To run an errand, run the following command:
bosh -d DEPLOYMENT-NAME run-errand ERRAND-NAME
For example:
bosh -d my-deployment run-errand deregister-broker
Register Broker
The register-broker
errand registers the broker with Cloud Foundry and enables
access to plans in the service catalog.
Run this errand whenever the broker is re-deployed with new catalog metadata to
update the Cloud Foundry catalog.
Plans with disabled service access are not visible to non-admin Cloud Foundry users, including Org Managers and Space Managers. Admin Cloud Foundry users can see all plans including those with disabled service access.
The errand does the following:
- Registers the service broker with Cloud Controller.

What this exercise asks —
A – Can you give the listing again with "Transactions" switched to "Payments" and everything else unchanged, leaving the pictures out?
B – Could you resume the passage on the register-broker errand from the point where it stops?
The text and the listing have no connection to each other.

Exercise material —
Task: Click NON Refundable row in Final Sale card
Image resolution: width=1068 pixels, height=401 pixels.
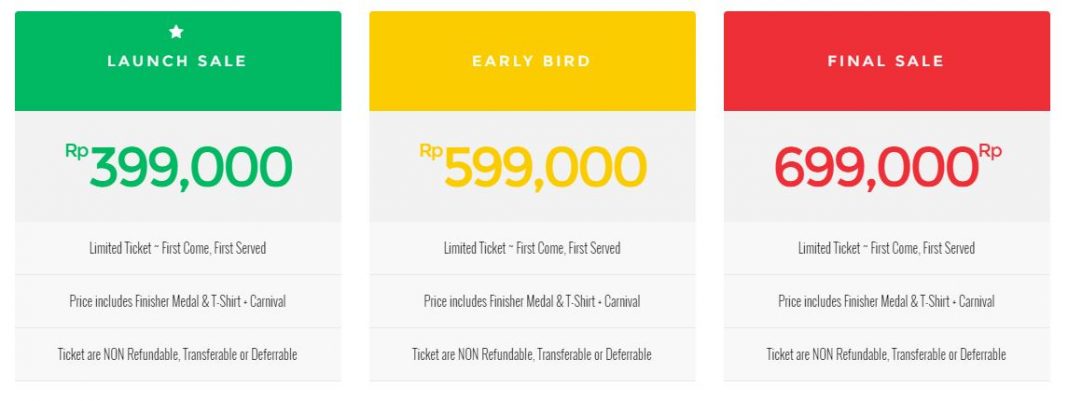Action: tap(887, 354)
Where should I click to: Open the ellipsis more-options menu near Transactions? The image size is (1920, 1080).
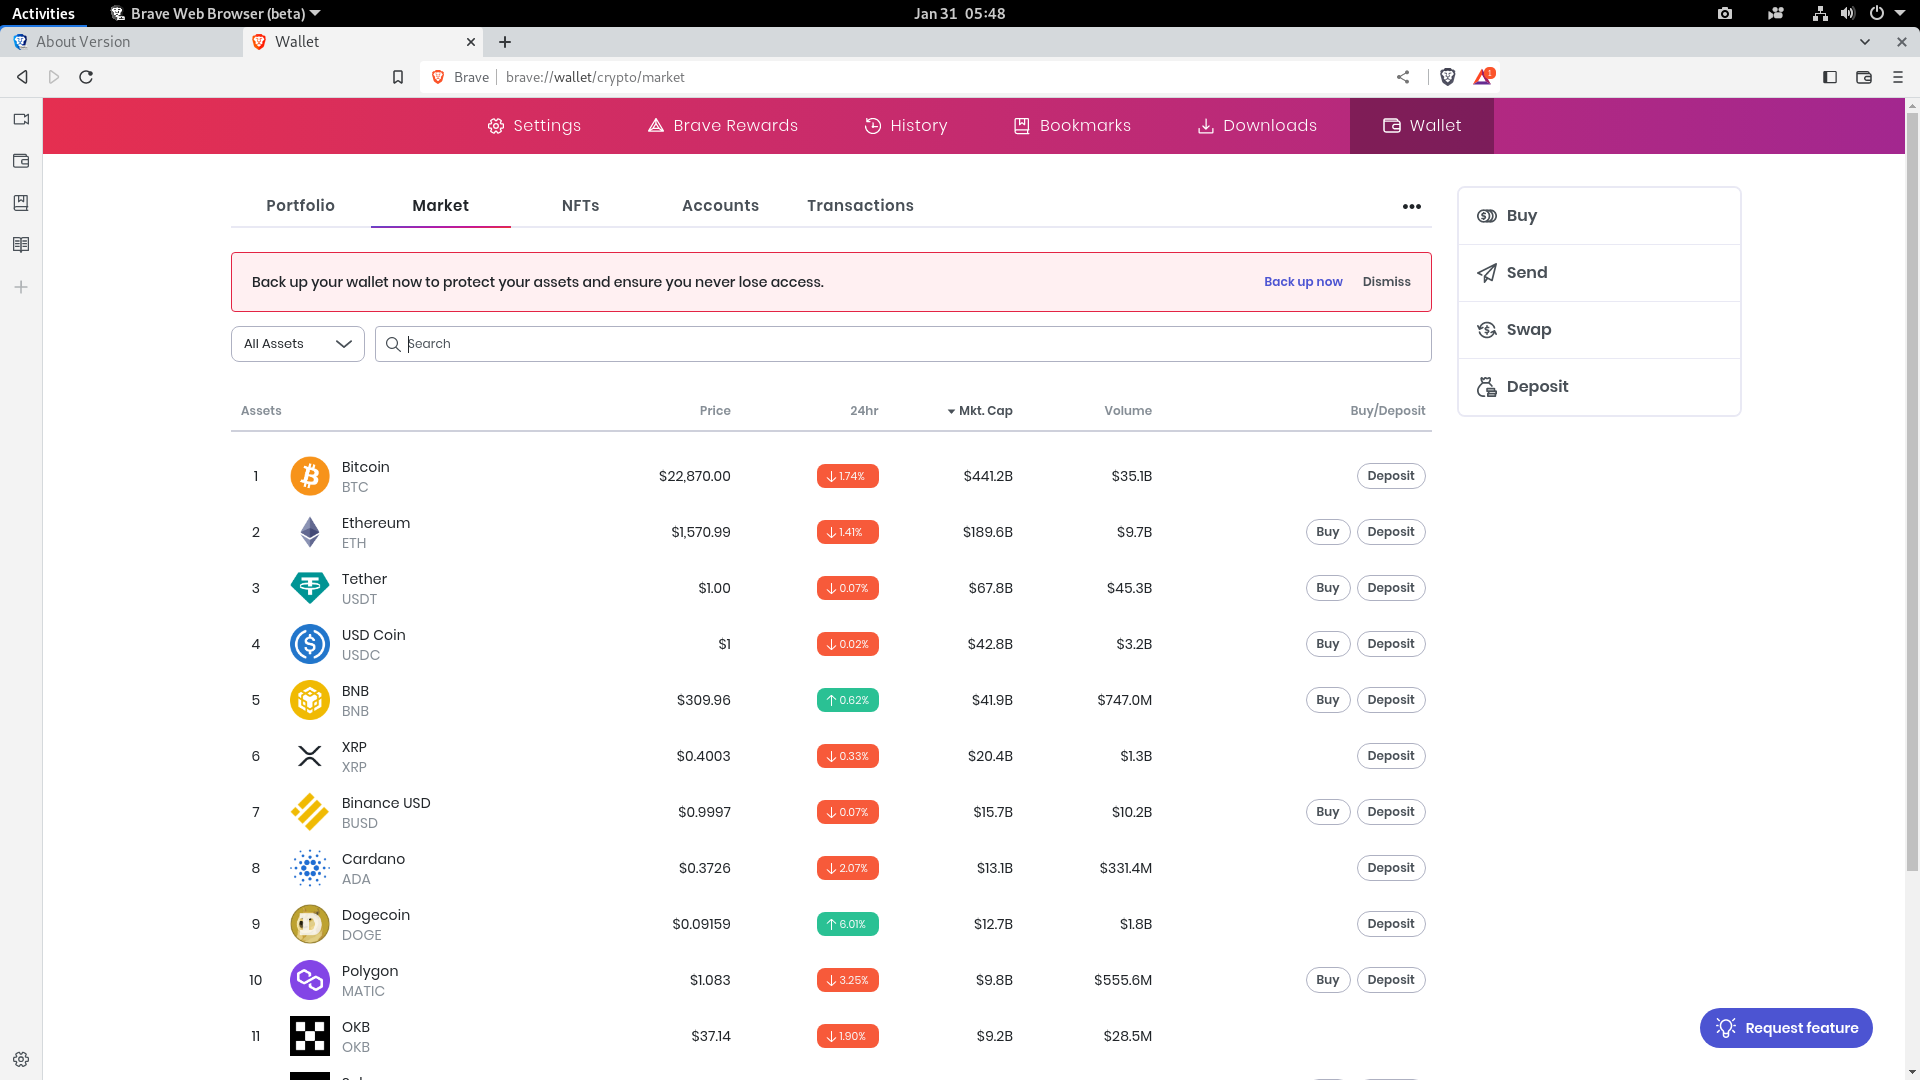1411,206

Exercise answers —
A –
Task: Click NON Refundable row in Final Sale card
Image resolution: width=1068 pixels, height=401 pixels.
Action: tap(887, 354)
Where should I click to: Open the ellipsis more-options menu near Payments? The image size is (1920, 1080).
1411,206

B –
-
Enables service access for any plans that have the radio button set to
enabled
in the tile plan page. - Disables service access for any plans that have the radio button set to
disabled
in the tile plan page. - Does nothing for any for any plans that have the radio button set to
manual
.
To run the errand, run the following command:
bosh -d DEPLOYMENT-NAME run-errand register-broker
Deregister Broker
This errand deregisters a broker from Cloud Foundry.
The errand does the following:
- Deletes the service broker from Cloud Controller
- Fails if there are any service instances, with or without bindings
Use the Delete All Service Instances errand to delete any existing service instances.
To run the errand, run the following command:
bosh -d DEPLOYMENT-NAME run-errand deregister-broker
Upgrade All Service Instances
If you have made changes to the plan definition or uploaded a new tile into Ops Manager, you might want to upgrade all the RabbitMQ for PCF service instances to the latest software or plan definition.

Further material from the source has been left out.